Modi sold out India.
His agenda when he was in NY at the UN, included:
* “Sustainable” development goals (SDGs), for “renewable” energy, joining the UN’s Coalition for Disaster Resilient Infrastructure. (CDRI)
* Bill and Melinda Gates – VACCINES + GMOs
* Michael Bloomberg who heads up the IMF’s Financial Stability Board (FSB) and Task Force on Climate-related Financial Disclosures (TCFD).
* CEO Roundtable in New York – CRYPTOCRACY
* Iranian President Hassan Rouhani – OIL and GAS
GMO is awesome!
india is just another zio test
the freaks that run it friends of gates and bb nuttyahoo
the indian police use beat sticks on the population treated like cattle
they take the bamboo beatings well with full compliance
wars or famine or both why not the rothschilds have used this method for hundreds of years
does it not
this message will be shadow erased for non compliance of social code 911 section 77 of the gladio world economic forum protocols of deleted
I’ll repeat myself: Compliance is feudal.

> Your task:
Answer from the Modi text:
1. Where was Modi, according to the text, when he had this agenda?
2. Which person is listed with oil and gas?
3. What does the last line call compliance?
You won't need the records.

> Listed records:
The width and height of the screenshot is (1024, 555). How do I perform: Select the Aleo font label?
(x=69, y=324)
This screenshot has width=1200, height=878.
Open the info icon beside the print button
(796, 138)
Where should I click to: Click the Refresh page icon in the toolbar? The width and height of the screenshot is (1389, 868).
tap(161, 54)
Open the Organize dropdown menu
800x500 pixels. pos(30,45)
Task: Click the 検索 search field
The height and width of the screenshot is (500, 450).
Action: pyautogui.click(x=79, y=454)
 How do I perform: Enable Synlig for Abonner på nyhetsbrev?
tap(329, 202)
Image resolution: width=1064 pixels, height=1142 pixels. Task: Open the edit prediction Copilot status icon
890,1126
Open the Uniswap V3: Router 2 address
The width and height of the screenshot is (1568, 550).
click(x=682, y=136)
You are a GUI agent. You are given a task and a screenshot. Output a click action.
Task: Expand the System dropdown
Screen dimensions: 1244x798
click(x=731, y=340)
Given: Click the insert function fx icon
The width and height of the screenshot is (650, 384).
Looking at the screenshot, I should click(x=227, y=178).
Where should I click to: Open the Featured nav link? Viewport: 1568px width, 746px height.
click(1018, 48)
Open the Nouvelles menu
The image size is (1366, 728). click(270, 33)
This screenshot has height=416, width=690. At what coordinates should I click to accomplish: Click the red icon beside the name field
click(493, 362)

> Output of the task:
1. In New York at the UN.
2. Iranian President Hassan Rouhani.
3. Feudal.